Exercise requirements:
1) Condense the paragraph of the callback-encoding post below that begins "So think of the callback data" into a short bulleted list, keeping its main facts.
2) Reproduce the stretch of the callback-encoding post below from "So think of" through "calls to callbacks.", swapping "repetition" for "duplication".

Given passage:
↓

I think we need to actually avoid callback arrays. Especially with this kind of usage. They make it harder to optimize. What I think we need to do is... flexible memory format/layout. We effectively compress memory by finding known patterns and having custom memory walking. For example:

typedef struct {
  unsigned int encoding : 8; // how the callbacks for this description are encoded
  unsigned int offset   : 24; // offset in 4 byte chunks (allowing up to 64M of callback data as a result
} Efl_Event_Callback_Entry_Info;

struct {
  // ...
  unsigned short                 desc_count; // number of elements in the desc ptr array below
  Efl_Event_Description         *desc_entry[]; // variable sized array - will need to really store ptr to this array
  Efl_Event_Callback_Entry_Info  desc_entry_info[]; // also same count as above desc entry  matching 1:1 info on how callbacks are stored
  void                          *desc_callback_data; // pointer to chunk of memory containing all the callback data in some kind of encoding per chunk
  // ...
}; // callback event info in base class - just striping out this section for illustration

typedef struct {
  void *funcptr;
  void *data;  
}; Encoding1; // single func + data - assumed priority 0, thus not encoded - single slot only

typedef struct {
  unsigned short callback_count; // number of entries in the below array
  // obviously alignment padding here...
  struct {
    void *funcptr;
    void *data;
  } callbacks[];
}; Encoding2; // multiple callbacks + data all assumed to be priority 0

typedef struct {
  unsigned short callback_count; // number of entries in the below array
  // obviously alignment padding here...
  struct {
    unsigned short priority; // priority of this callback entry
    void *funcptr;
    void *data;
  } callbacks[];
}; Encoding3; // multiple callbacks + data where we may have callbacks of differing priority

typedef struct {
  unsigned short data_count; 
  void *funcptr;
  void *data[];  
}; Encoding4; // single func + call N times, once per data ptr, all assumed priority 0

// ... we can add more encodings over time

So think of the callback data as more of a file format which may vary layout in memory (like on disk) and try and have as little repetition as possible. So for the above edje load case, encoding 4 will be perfect. Yes. We need logic to detect which Encodings to use. It should be possible to have some "optimize" or "compress" pass that re-encodes event callbacks after N calls to callbacks.

Now here is an idea that just popped into my head. We have stringshare for ... strings. We should have funcshare and funcptrshare. Certainly for each object we could provide more encodings like:

typedef struct {
  unsigned char data_count; 
  unsigned char funcindex;
  unsigned char dataindex[];  
}; Encoding5; // single func + call N times, once per data ptr, all assumed priority 0 as byte indexes

typedef struct {
  unsigned short data_count; 
  unsigned short funcindex;
  unsigned short dataindex[];  
}; Encoding6; // single func + call N times, once per data ptr, all assumed priority 0 as byte indexes
...

↑

Given information:
↓

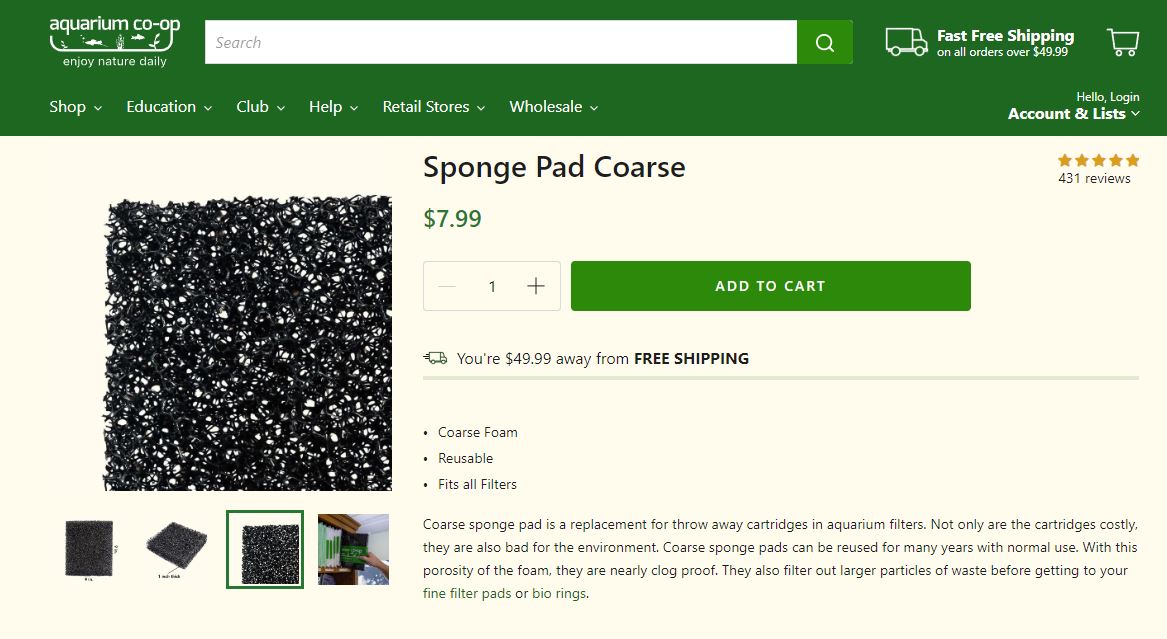Follow the fine filter pads link
This screenshot has width=1167, height=639.
[x=467, y=593]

↑

Responses by task:
1)
- Treat callback data like a file format whose memory layout can vary (as on disk), with as little repetition as possible.
- Encoding 4 is a perfect fit for the edje load case.
- Logic is needed to detect which encodings to use.
- An "optimize" or "compress" pass could re-encode event callbacks after N calls to callbacks.

2)
So think of the callback data as more of a file format which may vary layout in memory (like on disk) and try and have as little duplication as possible. So for the above edje load case, encoding 4 will be perfect. Yes. We need logic to detect which Encodings to use. It should be possible to have some "optimize" or "compress" pass that re-encodes event callbacks after N calls to callbacks.